Blogger The North Eastern Michigan Reformation Society said...

Thank you for bringing attention to Clear Creek's anti-calvinism. I hope that they will get the point that not everyone hates Calvinism, and they'll stop treating them as subchristian.

The North Eastern Michigan Reformation Society also has a blog concerning Clear Creek's conference.

Sat Sep 20, 07:51:00 AM  
Blogger Bradley said...

Let us also hope also that Calvinists won't respond to the hostility by demonizing Areminian Christians.

Sat Sep 20, 12:15:00 PM  
Blogger Bradley said...

oops ... i misspelled Arminian (sorry)

Sat Sep 20, 12:16:00 PM  
Anonymous Anonymous said...

Re:
"Here are the topics that will be addressed:
1) Introduction to Calvinism
2) Calvinism's Effect on the Public Invitation
3) Does the Gospel of John Teach Unconditional Election?
4) Questions to Ask Prospective Pastors
That last one is the one that scares me most."

Why? Why would anyone want to veil or hide their doctrinal beliefs from pulpit committees?

Sat Sep 20, 06:25:00 PM  
Blogger Bradley said...

I never said anything about people needing to hide their beliefs, although I can think of some situations where it might be best to not wear them on your sleeve for the sake of keeping the focus on the gospel and unity.
______________________________
- **Directions**
(1) Reproduce the comment thread word for word, everything from "Sat Sep 20, 07:51:00" down to "misspelled Arminian (sorry)".
(2) Answer these questions from the comment thread:
(a) Which word did Bradley say he had misspelled?
(b) What is the fourth topic in the quoted list of conference topics?
(c) What timestamp appears on the comment by The North Eastern Michigan Reformation Society?

- **Data extract**
______________________________
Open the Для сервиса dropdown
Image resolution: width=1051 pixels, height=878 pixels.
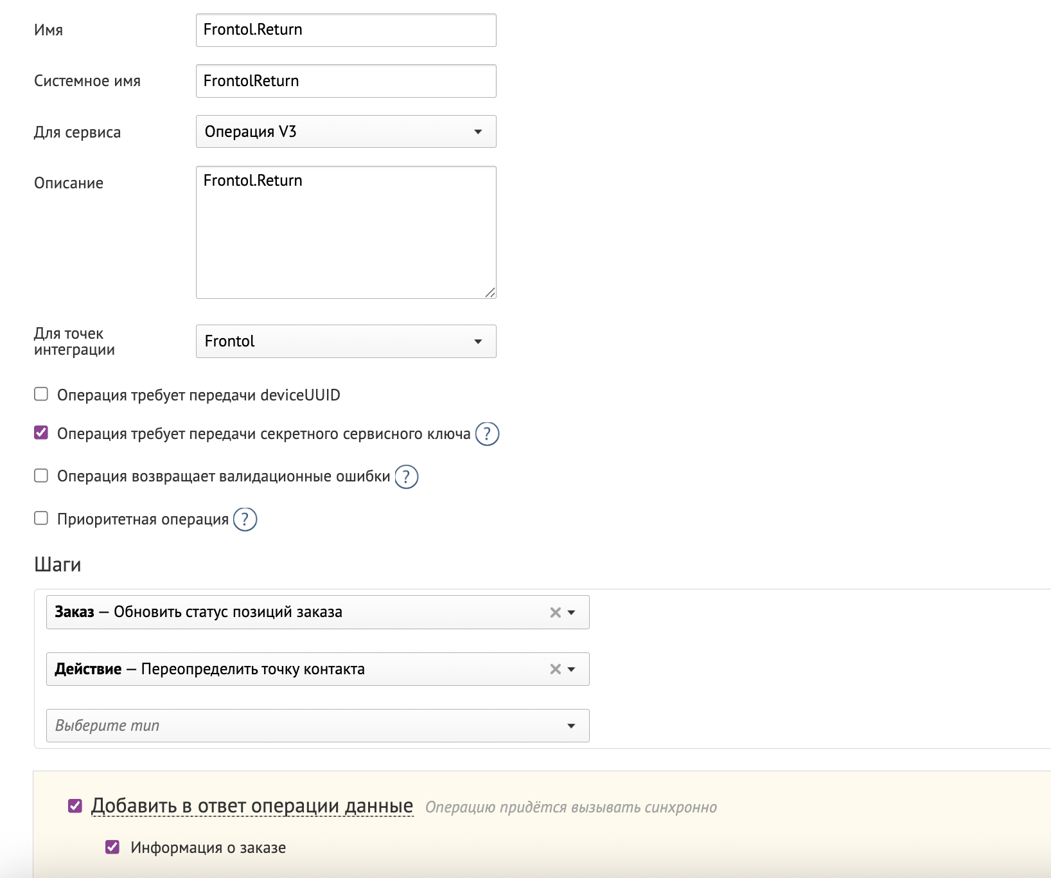point(346,132)
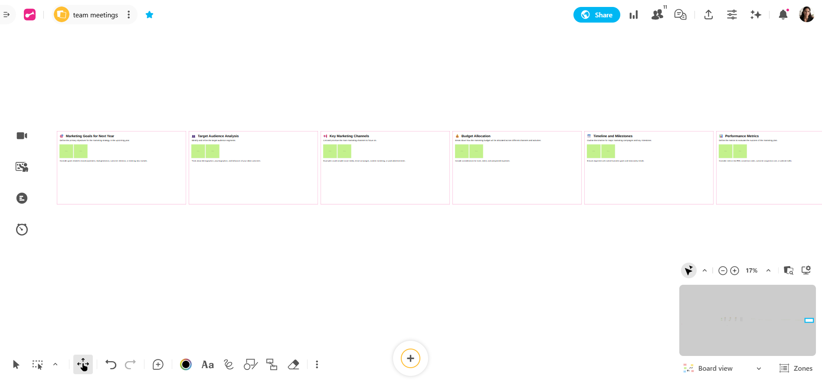This screenshot has height=382, width=822.
Task: Open the timer tool in left sidebar
Action: tap(22, 229)
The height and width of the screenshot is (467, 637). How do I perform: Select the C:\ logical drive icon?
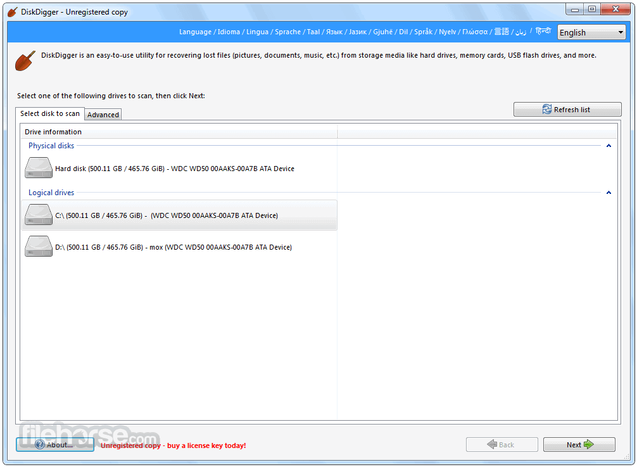(x=38, y=215)
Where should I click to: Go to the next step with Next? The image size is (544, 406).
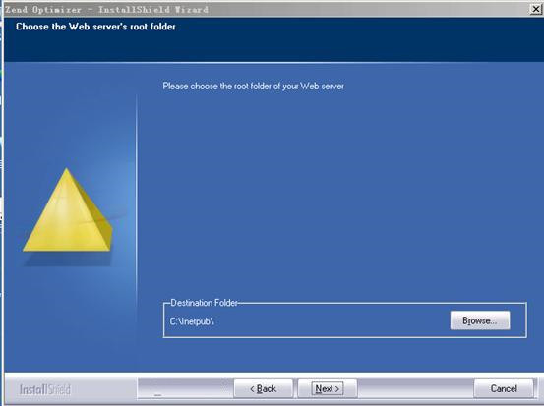(x=328, y=388)
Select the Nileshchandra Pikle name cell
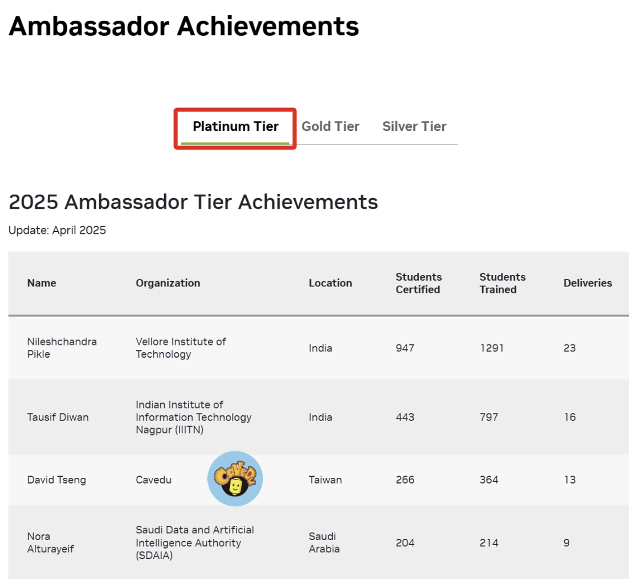629x579 pixels. point(62,348)
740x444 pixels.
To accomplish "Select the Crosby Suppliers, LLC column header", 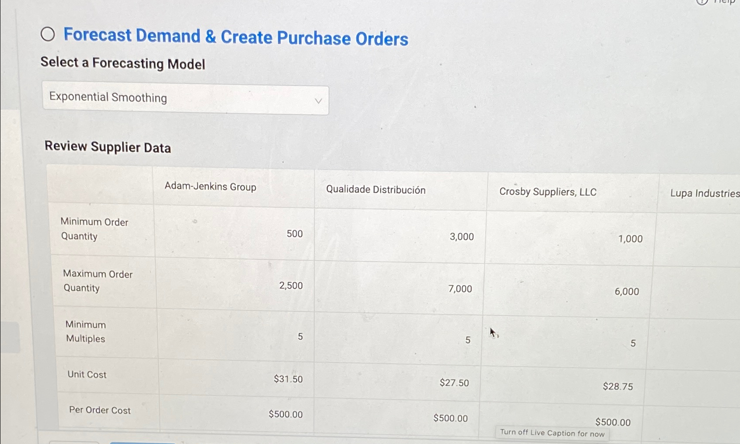I will pyautogui.click(x=548, y=192).

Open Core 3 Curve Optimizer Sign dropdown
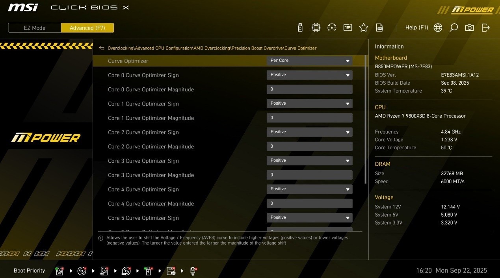(309, 161)
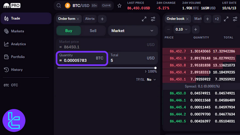Switch to the Alerts tab
The height and width of the screenshot is (135, 240).
point(90,19)
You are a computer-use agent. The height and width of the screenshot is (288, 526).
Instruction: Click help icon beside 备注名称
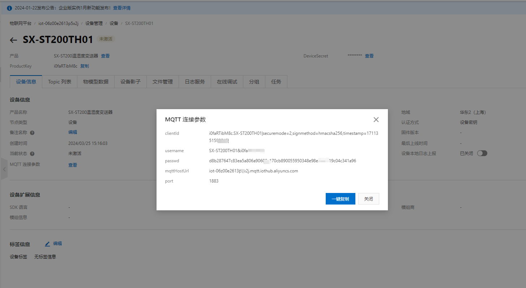tap(32, 133)
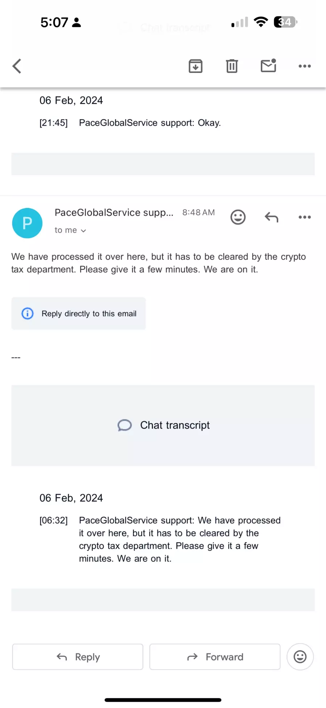Tap the info icon in reply notice

pyautogui.click(x=28, y=313)
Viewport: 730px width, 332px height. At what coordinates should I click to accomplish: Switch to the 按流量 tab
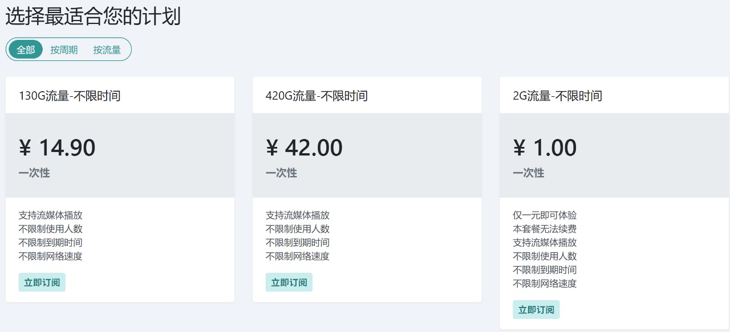pos(107,50)

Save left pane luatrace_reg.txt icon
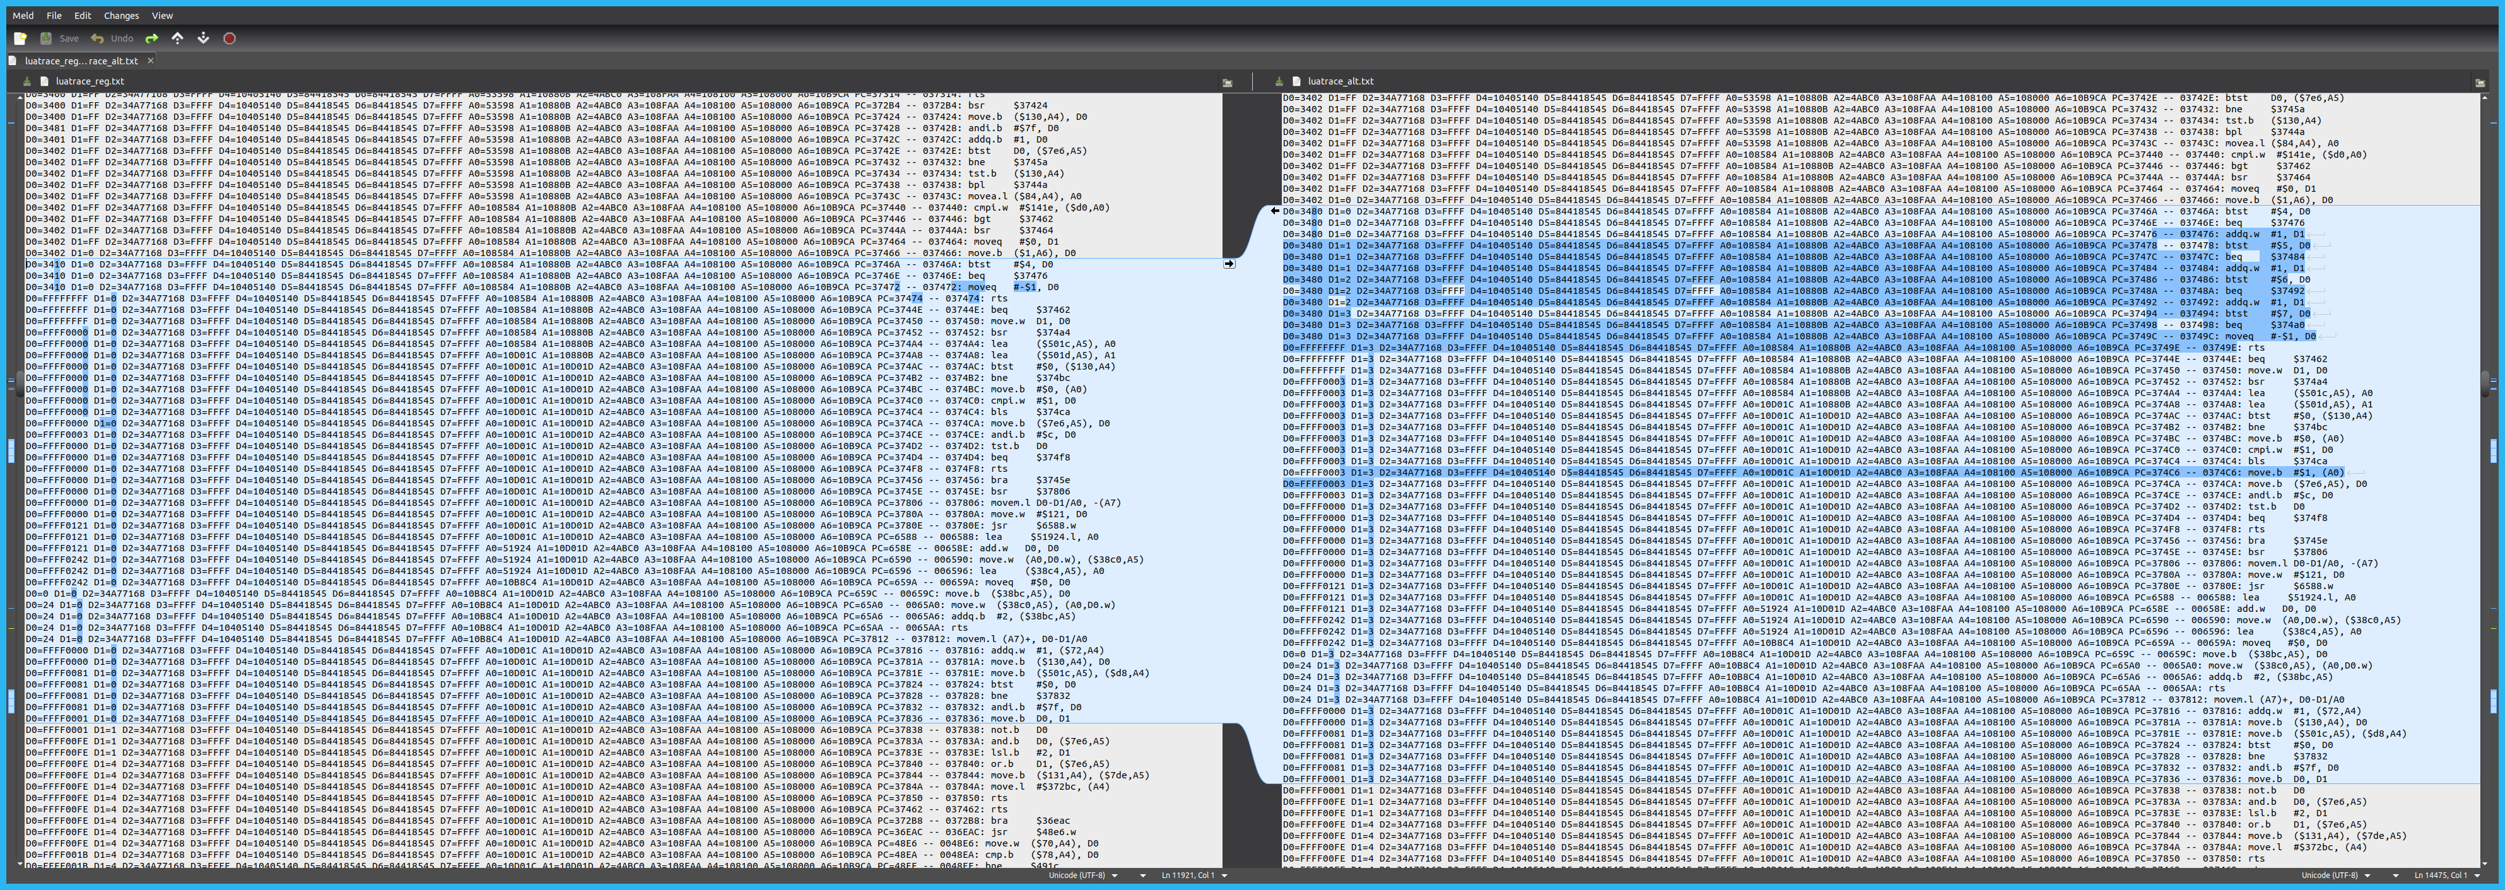coord(27,82)
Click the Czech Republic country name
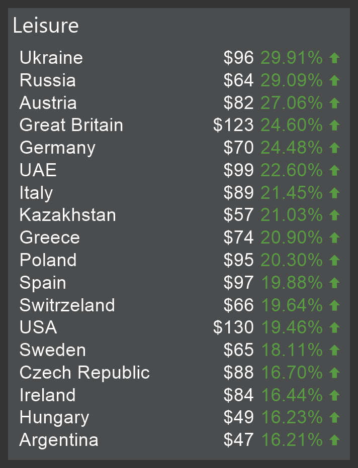This screenshot has height=468, width=358. click(x=84, y=373)
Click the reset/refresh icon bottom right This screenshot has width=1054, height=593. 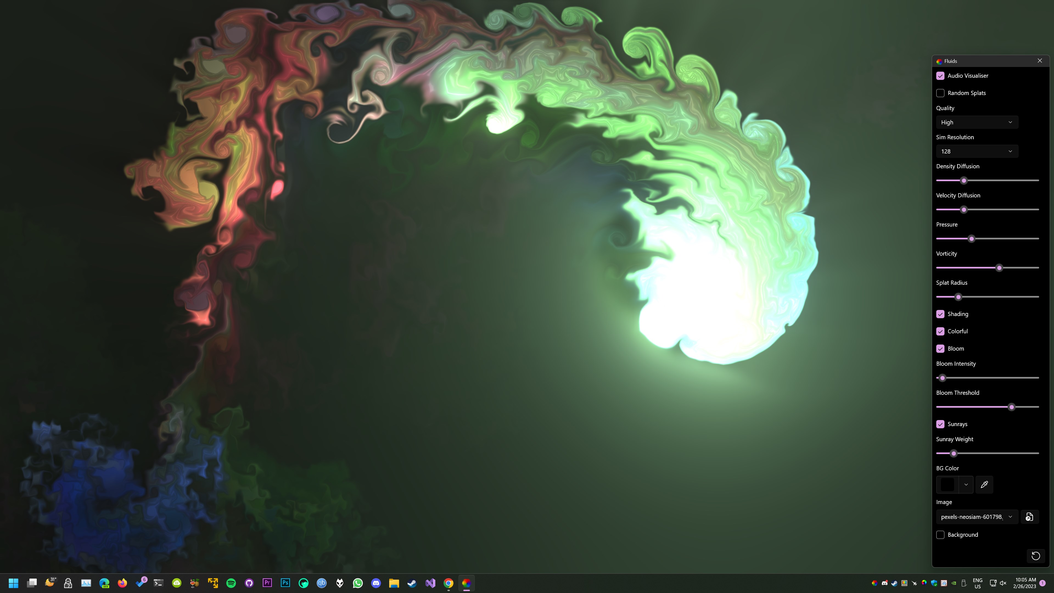coord(1036,556)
______________________________
- **Answers below**
(1)
Sat Sep 20, 07:51:00 AM  
Blogger Bradley said...

Let us also hope also that Calvinists won't respond to the hostility by demonizing Areminian Christians.

Sat Sep 20, 12:15:00 PM  
Blogger Bradley said...

oops ... i misspelled Arminian (sorry)

(2)
(a) Arminian
(b) Questions to Ask Prospective Pastors
(c) Sat Sep 20, 07:51:00 AM